Politics

Public sector pay cap to be scrapped from next year

Prison officers in England and Wales are to receive an average 1.7% pay rise and police officers will receive additional pay totalling 2% for 2017/18, Downing Street has said. Picture by Peter Macdiarmid, Press Association
Prison officers in England and Wales are to receive an average 1.7% pay rise and police officers will receive additional pay totalling 2% for 2017/18, Downing Street has said. Picture by Peter Macdiarmid, Press Association Prison officers in England and Wales are to receive an average 1.7% pay rise and police officers will receive additional pay totalling 2% for 2017/18, Downing Street has said. Picture by Peter Macdiarmid, Press Association

THE seven-year public sector pay cap is to be scrapped from next year - but workers in the north will not benefit.

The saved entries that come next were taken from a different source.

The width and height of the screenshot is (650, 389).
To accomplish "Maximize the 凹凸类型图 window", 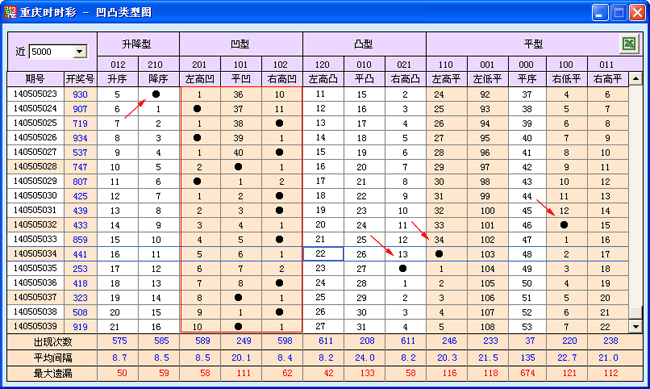I will click(x=618, y=12).
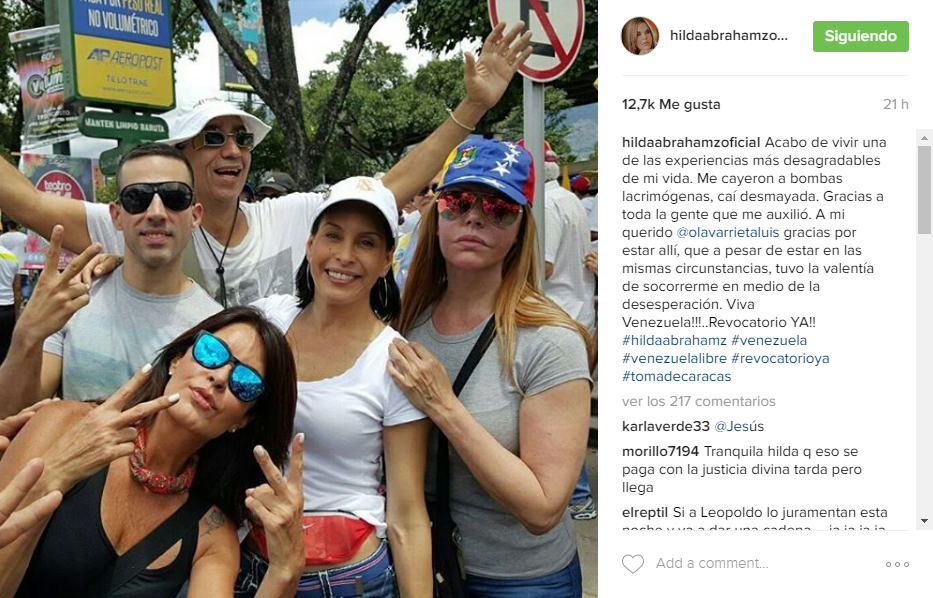This screenshot has height=598, width=933.
Task: Click the 12,7k Me gusta count
Action: (671, 105)
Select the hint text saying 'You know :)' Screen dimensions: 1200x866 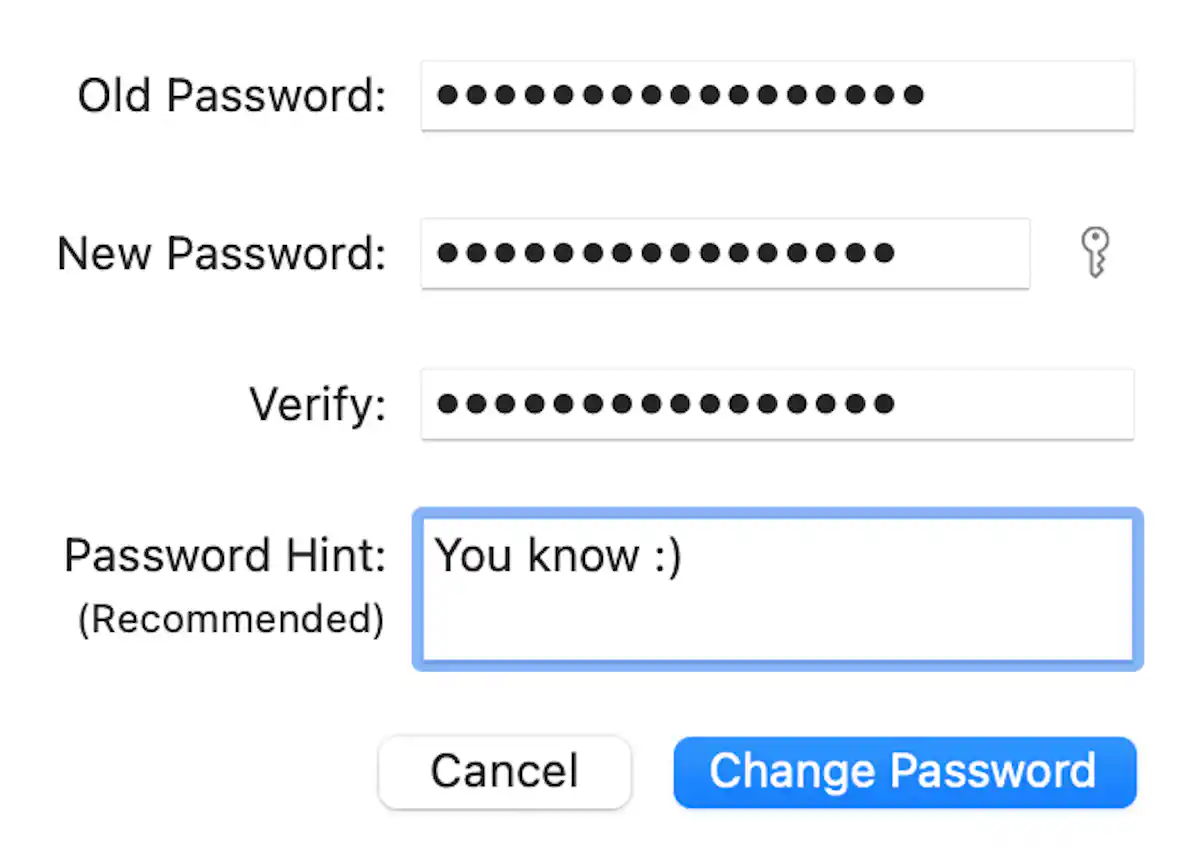(556, 556)
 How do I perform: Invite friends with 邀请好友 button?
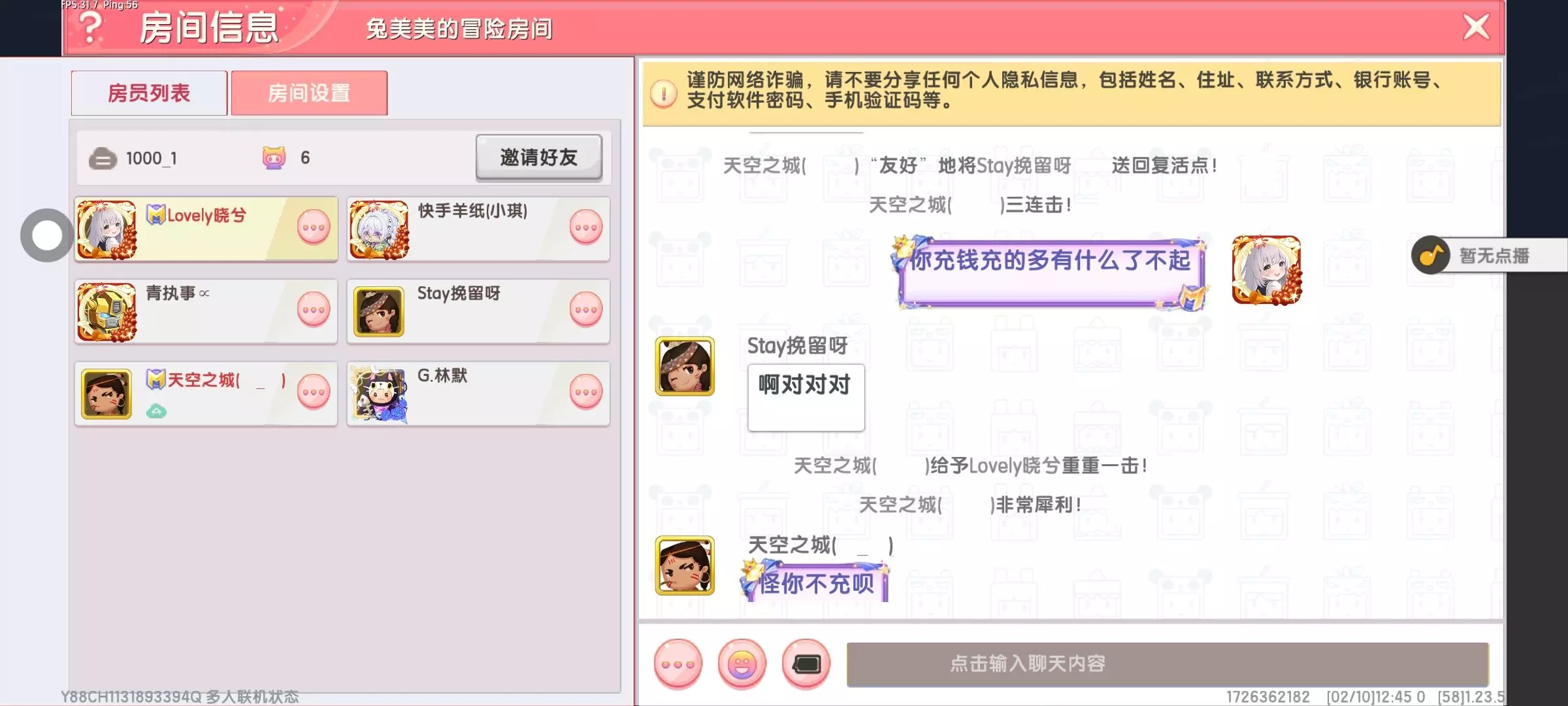click(539, 157)
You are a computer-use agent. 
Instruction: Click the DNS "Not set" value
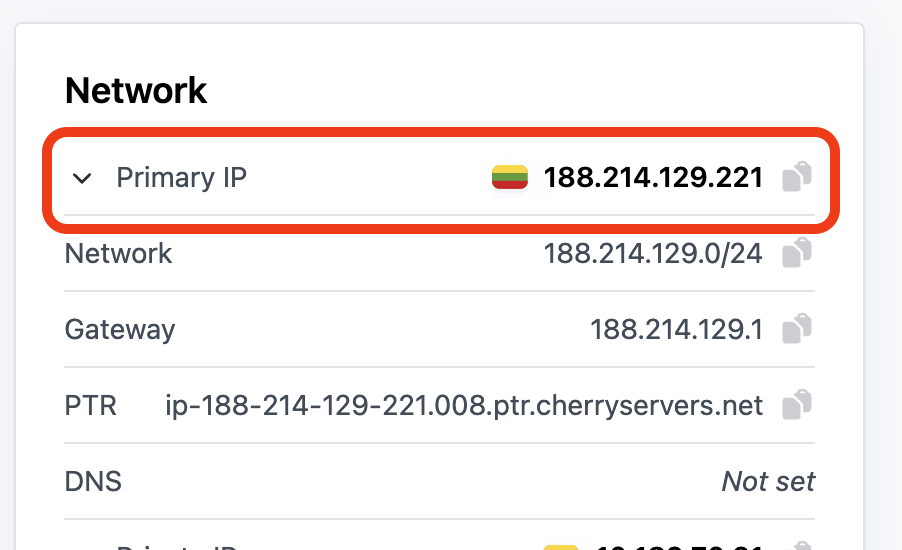tap(768, 482)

Ministers have given "flexibility" to breach the long-standing limit of 1% on rises, as Downing Street unveiled a 1.7% hike for prison officers and improvements totalling 2% in police pay for 2017/18.

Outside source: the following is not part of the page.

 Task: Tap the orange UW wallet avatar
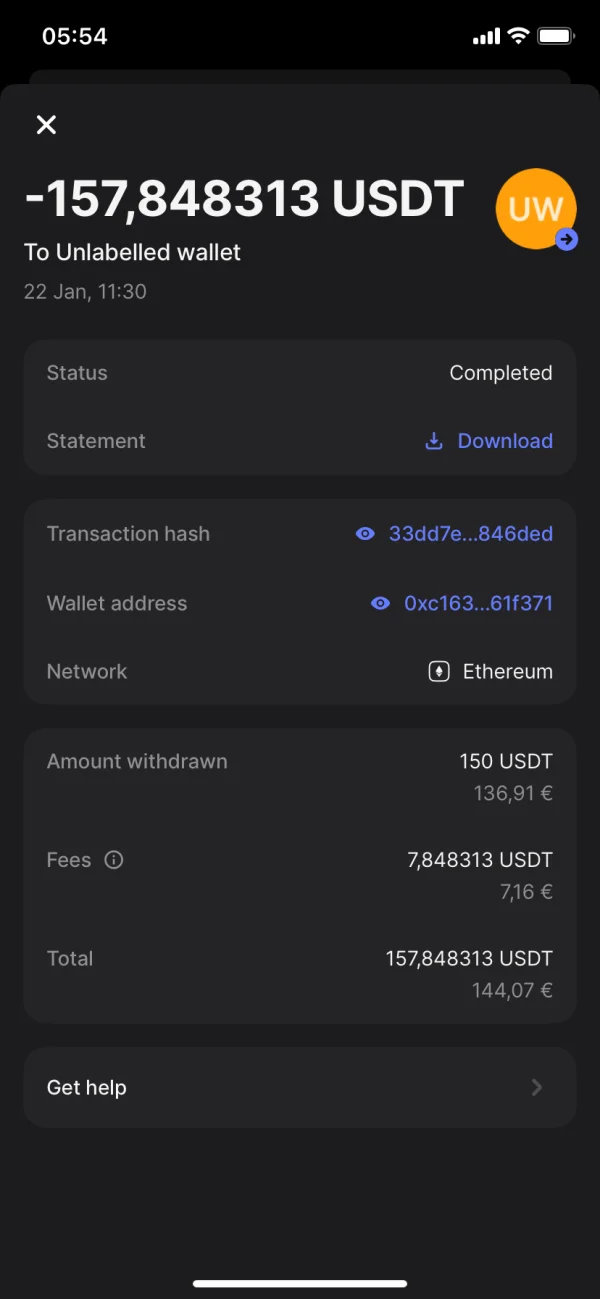tap(533, 206)
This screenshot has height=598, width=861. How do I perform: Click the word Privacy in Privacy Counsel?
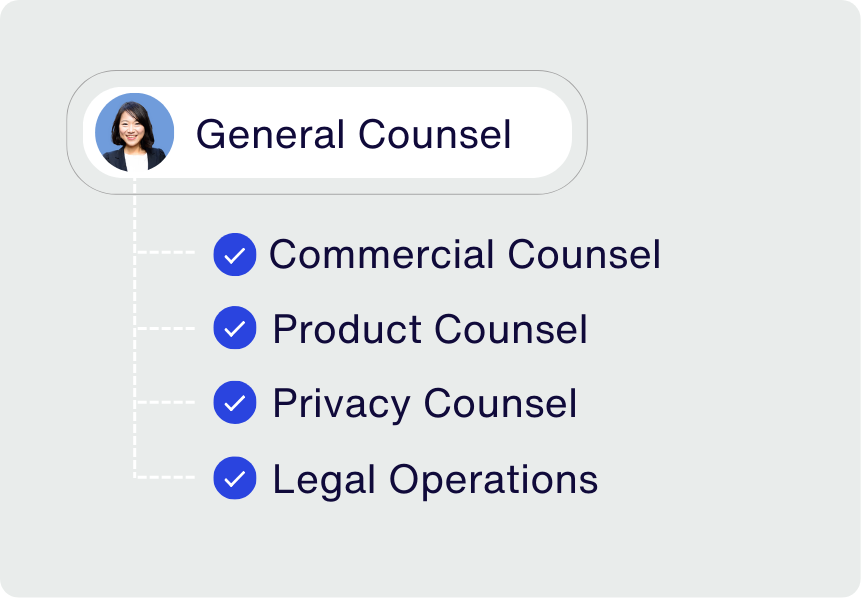[342, 405]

However, since the pay issue is a devolved matter and the north has no functioning assembly or executive, workers in Northern Ireland will not be affected by the change.

In July, Theresa May's minority Tory government, with the help of the DUP, defeated a Labour amendment to the Queen's Speech to remove the wages cap.

However, the DUP was later branded "grossly hypocritical" by the SDLP for also backing calls to remove it.

DUP MPs Jeffrey Donaldson and Jim Shannon both signed a motion in July calling for an end to the pay cap for health workers.

The end of the ceiling on public sector rises came after massive pressure from unions and Labour.

Yesterday, trade unions said the Government move fell well short of their aspirations.

TUC general secretary Frances O'Grady branded the increases for police and prison officers "pathetic", on a day when the latest inflation figures showed prices rising by 2.9% annually.

The POA prison officers' union said it was seeking industrial action over an offer which it said effectively amounted to a pay cut and would leave a majority of staff with rises of just 1.3%.

Meanwhile, police chiefs warned that the pay award would put financial pressure on forces' already-stretched budgets and could impact on their ability to deliver services and avoid job cuts.

Police will receive a 1% one-off "non-consolidated" bonus on top of their basic pay rise of 1% for 2017/18.